College life is full of long lasting and respected traditions such as attending sporting events, social events, and participating in Greek life. Although all of these said traditions are meant to be fun and have been in tact for hundreds of years, there can often times be harmful consequences involving alcohol, a factor that often times plays a significant role.
Alcohol can be extremely dangerous when consumed in large amounts, which is often how it is handled on college campuses. The incidents that can occur are alcohol poisoning, lapse in judgement which can lead to careless mistakes, or in extreme cases; death.
Number of Students effected by excessive drinking
Check IDs More Thoroughly
By checking the age and ID of the person buying the alcohol, many believe there is a possibility this could limit the amount of incidents.
Many college towns consist of bars, clubs, and restaurants that tend to “turn a blind eye” when it comes to checking IDs and serving alcohol to minors
PROS: It is illegal to buy alcohol underage, and illegal for establishments to serve minors.
CONS: Owners complain that they will lose business, students will find another way to obtain alcohol in a possibly less controlled setting or way.
While there is no harm in checking IDs more thoroughly, there is no way of knowing whether or not that would completely diminish the problem at hand.
Make Consequences More Extreme
A minor in possession (otherwise known as an MIP) is what students could get charged with when caught in the possession of alcohol or under the influence.
In the State of Arizona for example, the consequences include: having a permanent record, fines, probation, community service, mandatory attendance of alcohol education, or jail time.

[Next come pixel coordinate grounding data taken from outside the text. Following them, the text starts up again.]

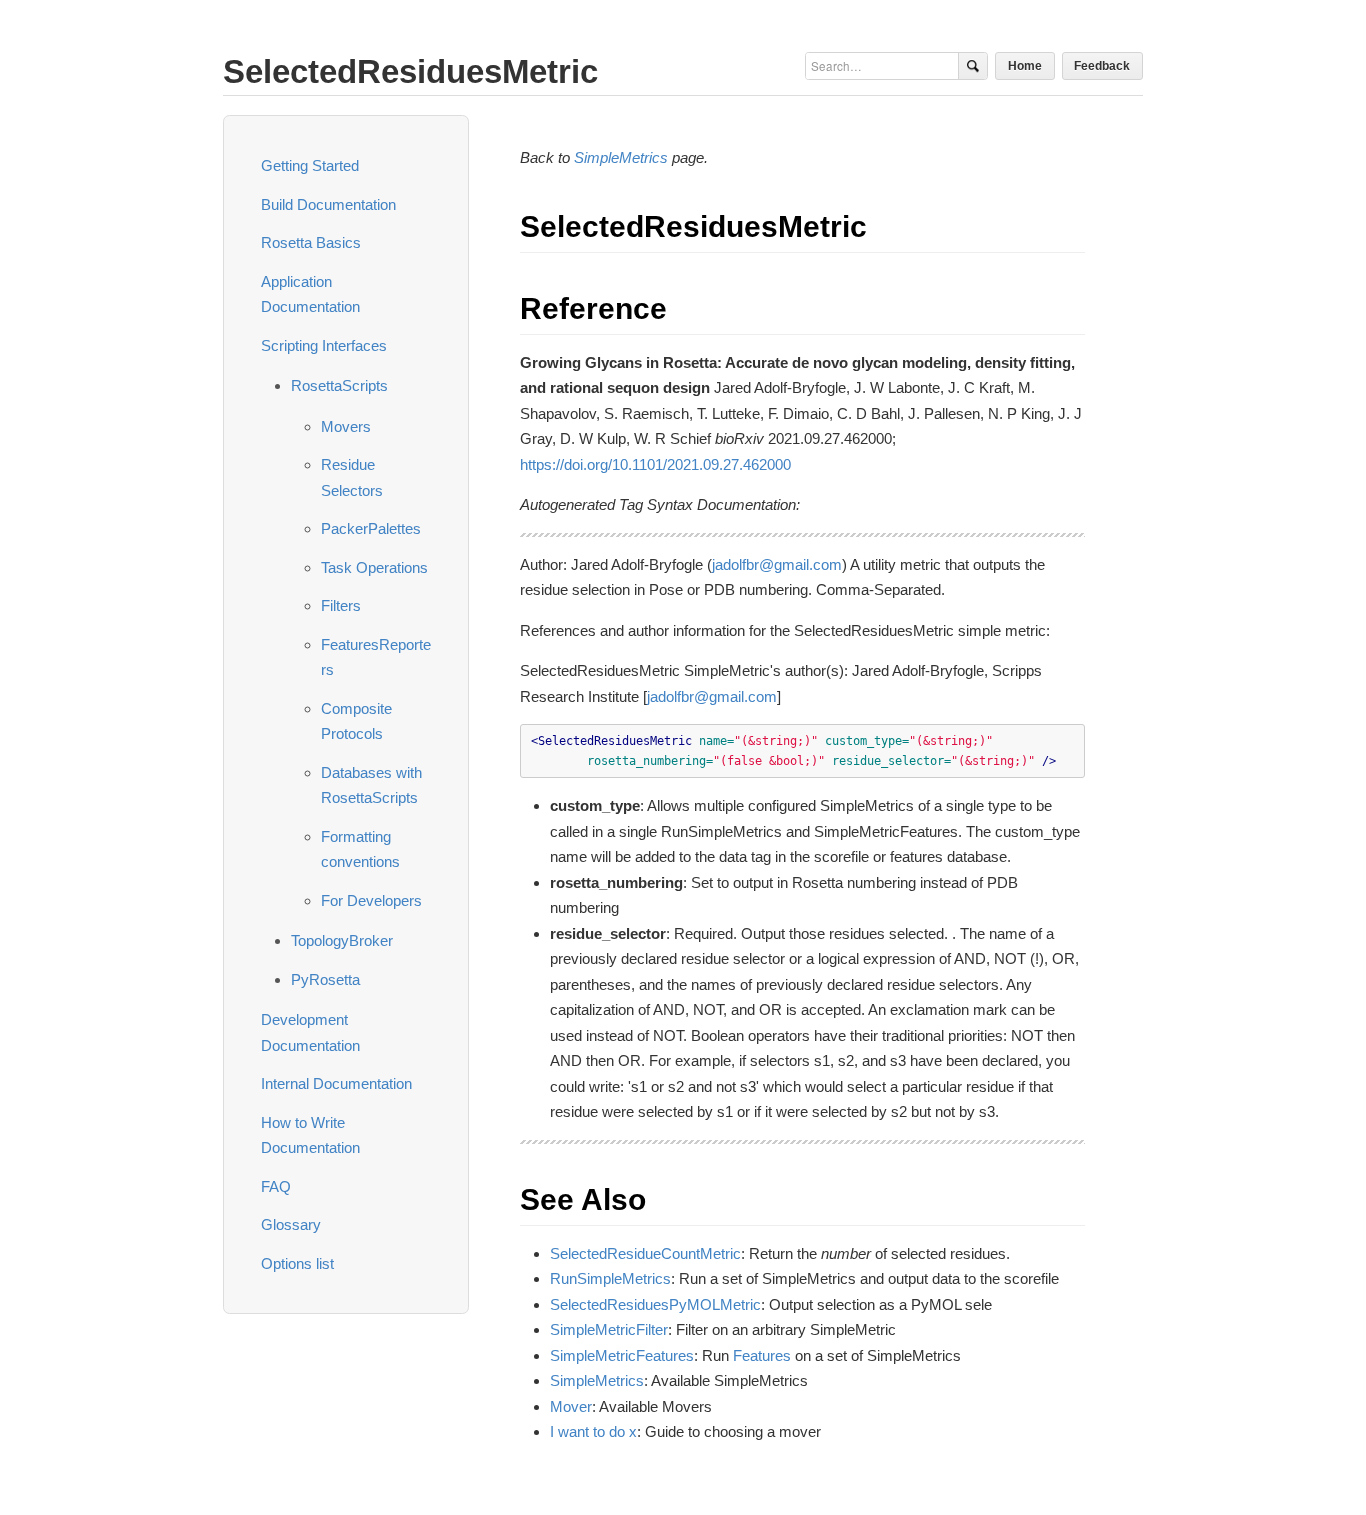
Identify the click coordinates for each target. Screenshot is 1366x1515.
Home (1025, 65)
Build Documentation (328, 204)
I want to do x (593, 1431)
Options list (297, 1263)
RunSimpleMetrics (610, 1278)
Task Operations (374, 567)
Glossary (291, 1224)
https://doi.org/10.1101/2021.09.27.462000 (655, 464)
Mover (571, 1406)
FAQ (276, 1186)
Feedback (1102, 65)
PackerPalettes (371, 528)
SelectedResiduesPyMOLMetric (655, 1304)
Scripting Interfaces (324, 345)
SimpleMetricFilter (609, 1329)
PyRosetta (325, 979)
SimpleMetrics (621, 157)
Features (762, 1355)
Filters (341, 605)
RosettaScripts (339, 385)
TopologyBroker (342, 940)
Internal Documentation (336, 1083)
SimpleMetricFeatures (622, 1355)
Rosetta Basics (311, 242)
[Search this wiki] (972, 66)
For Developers (371, 900)
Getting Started (310, 165)
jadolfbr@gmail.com (777, 564)
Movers (346, 426)
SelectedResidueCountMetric (645, 1253)
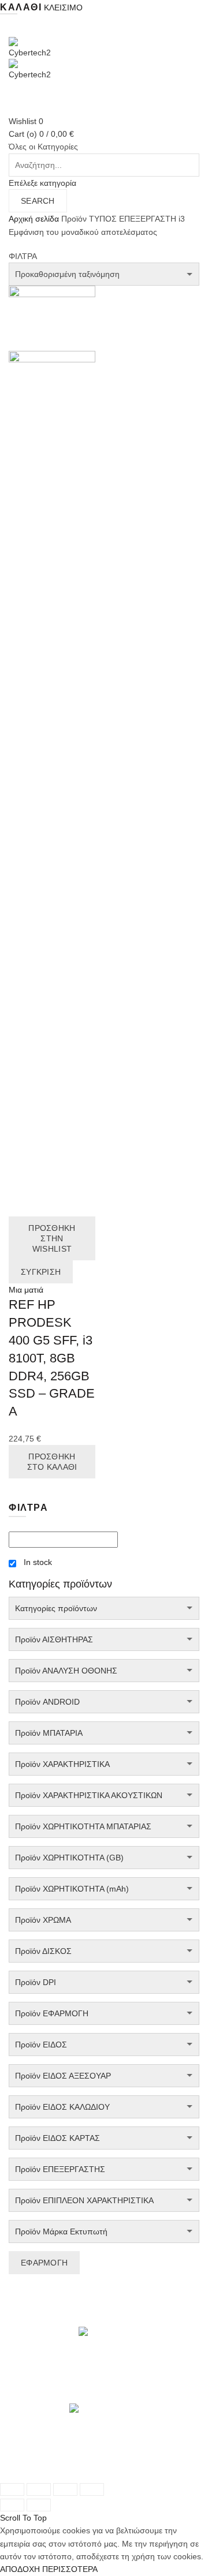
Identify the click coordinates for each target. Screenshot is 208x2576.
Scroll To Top (23, 2517)
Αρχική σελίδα (34, 218)
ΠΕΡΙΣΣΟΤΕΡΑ (70, 2569)
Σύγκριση (41, 1271)
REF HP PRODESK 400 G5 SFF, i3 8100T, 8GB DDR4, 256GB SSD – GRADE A (52, 1357)
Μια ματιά (26, 1289)
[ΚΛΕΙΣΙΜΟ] (12, 2489)
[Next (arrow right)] (39, 2505)
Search (38, 200)
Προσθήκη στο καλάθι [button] (52, 1462)
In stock (38, 1562)
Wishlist (26, 121)
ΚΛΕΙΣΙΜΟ (63, 7)
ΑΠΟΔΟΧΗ (20, 2569)
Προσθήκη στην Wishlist (51, 1238)
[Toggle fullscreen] (65, 2489)
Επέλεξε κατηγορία (42, 183)
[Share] (39, 2489)
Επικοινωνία (84, 2473)
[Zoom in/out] (92, 2489)
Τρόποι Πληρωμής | (122, 2460)
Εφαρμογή (44, 2262)
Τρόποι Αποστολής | (46, 2460)
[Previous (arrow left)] (12, 2505)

All of these seem like serious consequences, but on college campuses, many of these do not exist. There is a sense of immunity considering “its college and everybody does it.”
A study given by the University of California Davis asked students what a consequence to being caught at a party with alcohol and the most common reply they got was that the party would get shut down and they would have to go home.
Lowering the drinking age
One solution to this problem was lowering the drinking age in the United States
This solution could cause more harm than good and is a gamble considering we will not know the effects until after it has been passed. It could take years to pass, which contradicts the argument of finding a quick and effective way of limiting the incidents from occurring.
By the age of 18, people can vote, serve for our country, tried as an adult in the court of law, fend for themselves, and live on their own in many cases, etc. but legally cannot have an alcoholic beverage.
For example, in Europe, alcohol is seen as a social norm and kids are taught how to be responsible with it from an earlier age, while learning their tolerance and the various side effects in a more upfront and transparent way.
Bernat, Debrah, Kathleen Lenk, and Toben Nelson. "College Law Enforcement and Security Department Responses to Alcohol-Related Incidents: A National Study." N.p., 14 July 2014. Web.
Beth Mcmurtrie | The Chronicle Of Higher Education. "Why Colleges Haven't Stopped Binge Drinking." The New York Times. The New York Times, 14 Dec. 2014. Web. 27 Mar. 2017.
"Colleges Can Be Doing More to Combat Drinking Culture, Study Says." USA Today. Gannett Satellite Information Network, 22 July 2014. Web. 27 Mar. 2017.
Dowdall, George W. College Drinking: Reframing a Social Problem. N.p.:n.p.,n.d. Print.